Свечечки да вербочки»[588].

Вербочек, правда, нет. Но свечечки есть — они воткнуты в маленькую кривую рампу, отделяющую подмостки от скамеек для зрителей.

Есть и мальчики — непременная принадлежность каждой карпы.

Чаще всего они давно уже вышли из возраста даже юношей.

Румяна с трудом скрывают бледную одутловатость щек, а крашеные губы испускают хриплый фальцет, ритму которого вторят непристойные телодвижения чрезмерно толстых бедер.

А потом звонкий голосок девочки — действительно девочки, маленькой, худенькой девочки в платьице из стекляруса и газа — лихо откалывает популярную в эти дни и в этих районах:

«Mariquita sin calcones…»[589]

Матильдона живет во втором домике от угла центральной улицы.

Ее зовут Матильда.

Матильдона тоже означает Матильда, но Матильда в превосходной степени.

Как сказали бы у нас — не Катерина, а Катеринище; не Таня, а Татьянище; Аграфенище, Лизаветище, Матильдище!

Как воспеть эту громаду костей и упругого мяса — Матильдону — достопримечательность Мексики, равную пирамидам и кафедральному собору, снежной вершине Орисавы и подводным тюрьмам Веракруса, дворцам Чапультепека и окровавленному Христу из Тлалмапалко?
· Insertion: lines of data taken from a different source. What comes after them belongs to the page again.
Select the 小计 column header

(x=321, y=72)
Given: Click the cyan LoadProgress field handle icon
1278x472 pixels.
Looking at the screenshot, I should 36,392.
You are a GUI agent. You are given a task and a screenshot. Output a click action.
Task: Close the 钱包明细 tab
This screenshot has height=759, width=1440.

Мне рассказывали, что в былое время молодого углекопа при первом спуске в шахту провожала под землю женщина.

Не провожала, а вела.

Шла впереди.

И указывала путь в штольню — в черное чрево земли.
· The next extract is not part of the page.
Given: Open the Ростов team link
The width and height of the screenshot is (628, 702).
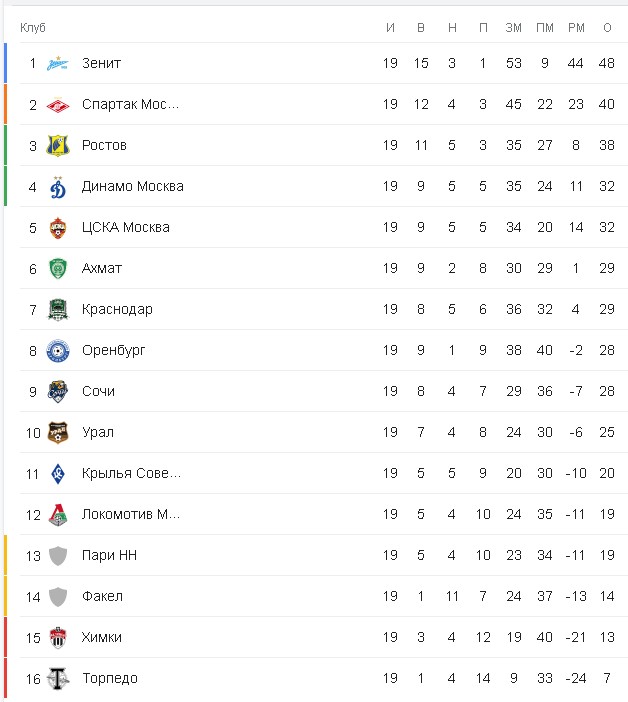Looking at the screenshot, I should pyautogui.click(x=104, y=146).
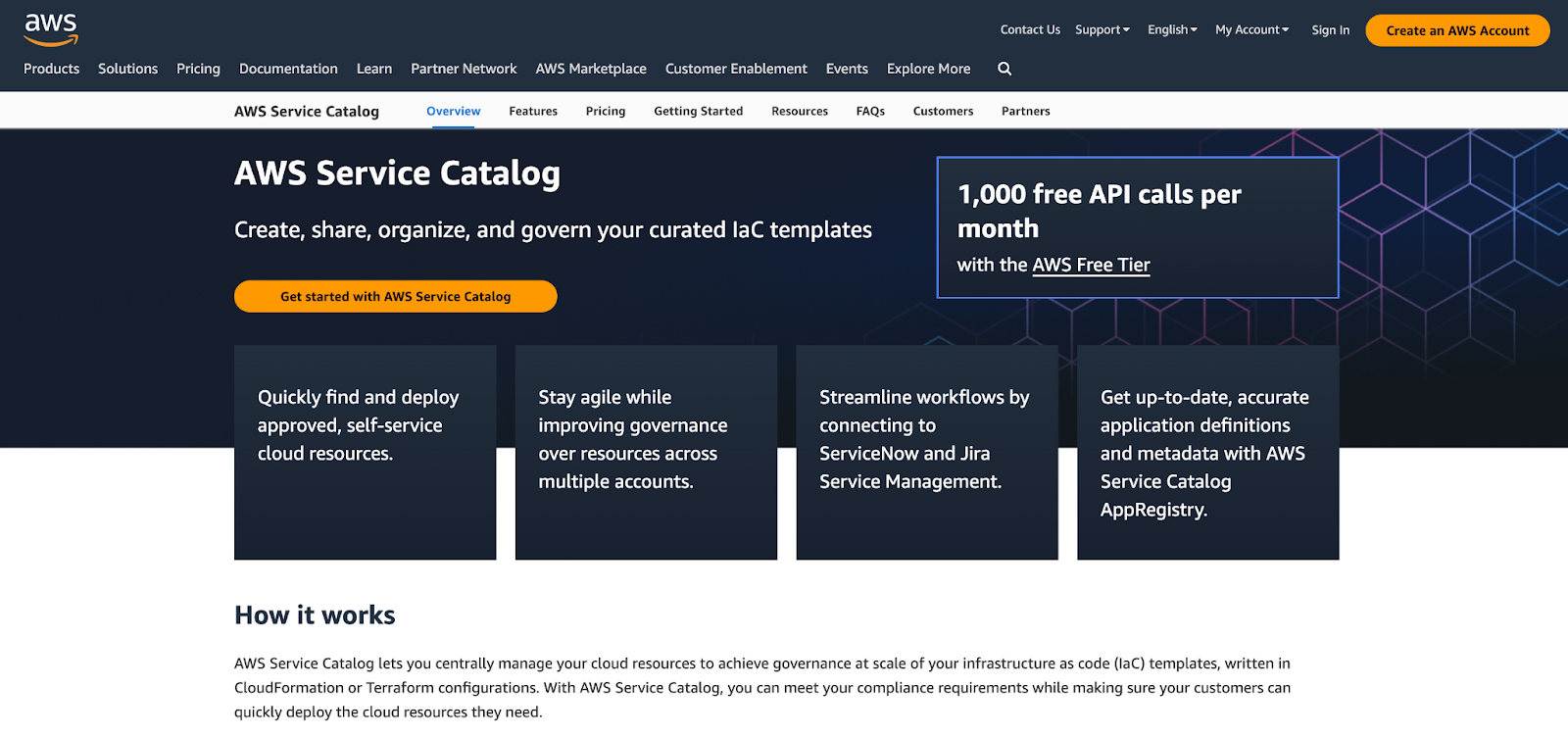
Task: Open Contact Us link
Action: [1030, 30]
Женщина принимала в лоно свое страх юноши, впервые входившего в глубины лона земли.

Матильдоне — шестьдесят лет.

И уже с незапамятных времен она так же вводит юношу за юношей, впервые вступающих на путь жизни, в темные бездны на первых порах столь страшных и пугающих глубин биологического таинства.

Чудится мне, что стоят они две, громадные и гигантские, обе непобедимые в свой час, над ночным городом современной столицы — страшная богиня смерти, вышедшая из зал Национального музея, увитая каменными змеями и гранитными черепами — символ конца,

и живая громадина шестидесятилетней Матильдоны, подымающейся над крикливым районом карп и проституток Гватемоксина, как символ начала.

Головы их теряются высоко в ночном небе.

Снизу обрызганы они отсветом фонарей, автомобильных фар, трамваев, ночных кафе и пулькерий.

Свет выхватывает мощный абрис грудей одной и черепа каменного ожерелья другой.

Где-то между ними светятся потоками муравьев попы и лисенсиадос, вакерос[590] и доктора, иезуиты и безбожники.

Матильдона?!

Вероятно, и Лондон, и Париж, и Константинополь, и родная Рига имели своих Матильдон.

Родители меня в «тайны» не посвящали.

Адреса рижской Матильдоны я не знал.

В «эскапады» с товарищами меня не пускали.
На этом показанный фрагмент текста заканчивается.